**Work instructions**
Filtering the records below, copy only those lines that include the word "computer".

**Input**
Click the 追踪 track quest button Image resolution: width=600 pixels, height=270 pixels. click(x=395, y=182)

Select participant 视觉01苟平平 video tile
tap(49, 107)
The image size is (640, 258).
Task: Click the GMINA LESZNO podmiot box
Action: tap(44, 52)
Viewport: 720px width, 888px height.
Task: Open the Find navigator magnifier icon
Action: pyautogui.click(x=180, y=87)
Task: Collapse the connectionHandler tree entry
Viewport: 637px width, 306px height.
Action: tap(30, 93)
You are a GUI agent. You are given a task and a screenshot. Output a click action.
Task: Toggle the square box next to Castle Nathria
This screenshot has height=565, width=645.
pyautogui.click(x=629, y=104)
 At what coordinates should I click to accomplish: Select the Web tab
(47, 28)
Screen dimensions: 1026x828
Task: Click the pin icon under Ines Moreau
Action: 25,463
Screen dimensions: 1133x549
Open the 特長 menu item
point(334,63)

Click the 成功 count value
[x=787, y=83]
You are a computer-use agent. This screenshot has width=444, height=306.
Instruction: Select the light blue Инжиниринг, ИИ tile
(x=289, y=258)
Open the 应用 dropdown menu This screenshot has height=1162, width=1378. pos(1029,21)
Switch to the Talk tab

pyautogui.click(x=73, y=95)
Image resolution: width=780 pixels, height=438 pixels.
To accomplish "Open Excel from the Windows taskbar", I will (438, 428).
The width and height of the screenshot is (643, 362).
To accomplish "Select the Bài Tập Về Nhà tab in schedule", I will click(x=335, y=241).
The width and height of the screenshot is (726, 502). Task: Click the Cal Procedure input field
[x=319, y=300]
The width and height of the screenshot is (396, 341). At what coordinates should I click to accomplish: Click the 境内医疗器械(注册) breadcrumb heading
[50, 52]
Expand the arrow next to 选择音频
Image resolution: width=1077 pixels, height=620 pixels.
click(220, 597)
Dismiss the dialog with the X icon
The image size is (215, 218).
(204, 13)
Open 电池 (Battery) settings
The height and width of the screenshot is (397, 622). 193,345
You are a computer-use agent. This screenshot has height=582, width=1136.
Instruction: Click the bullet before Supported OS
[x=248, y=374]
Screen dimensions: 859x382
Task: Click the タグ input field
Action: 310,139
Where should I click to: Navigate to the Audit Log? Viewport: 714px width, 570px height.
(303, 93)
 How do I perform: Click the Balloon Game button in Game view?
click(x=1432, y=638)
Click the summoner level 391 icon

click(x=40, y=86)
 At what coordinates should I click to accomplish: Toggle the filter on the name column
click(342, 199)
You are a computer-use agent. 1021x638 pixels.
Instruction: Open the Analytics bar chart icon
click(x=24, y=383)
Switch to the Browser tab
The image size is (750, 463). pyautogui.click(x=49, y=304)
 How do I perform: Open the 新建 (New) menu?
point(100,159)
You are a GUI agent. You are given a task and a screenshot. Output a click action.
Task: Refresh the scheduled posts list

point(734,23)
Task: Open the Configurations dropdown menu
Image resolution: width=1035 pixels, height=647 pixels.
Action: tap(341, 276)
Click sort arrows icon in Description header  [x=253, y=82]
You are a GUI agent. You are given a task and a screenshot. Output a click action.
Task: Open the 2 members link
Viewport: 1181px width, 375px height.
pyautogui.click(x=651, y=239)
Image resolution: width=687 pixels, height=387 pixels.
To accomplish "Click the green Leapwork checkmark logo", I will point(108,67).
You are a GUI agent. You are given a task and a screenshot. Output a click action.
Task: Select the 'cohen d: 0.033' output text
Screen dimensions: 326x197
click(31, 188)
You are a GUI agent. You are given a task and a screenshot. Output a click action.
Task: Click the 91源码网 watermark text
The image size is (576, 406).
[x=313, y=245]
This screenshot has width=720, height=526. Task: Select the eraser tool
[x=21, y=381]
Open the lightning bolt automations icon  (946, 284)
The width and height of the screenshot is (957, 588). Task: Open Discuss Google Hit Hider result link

**Problem solution**
You are a computer-use agent. This screenshot has width=444, height=306.
You are a computer-use agent. This screenshot has height=582, width=1136.
You are a computer-use agent. 1021x638 pixels.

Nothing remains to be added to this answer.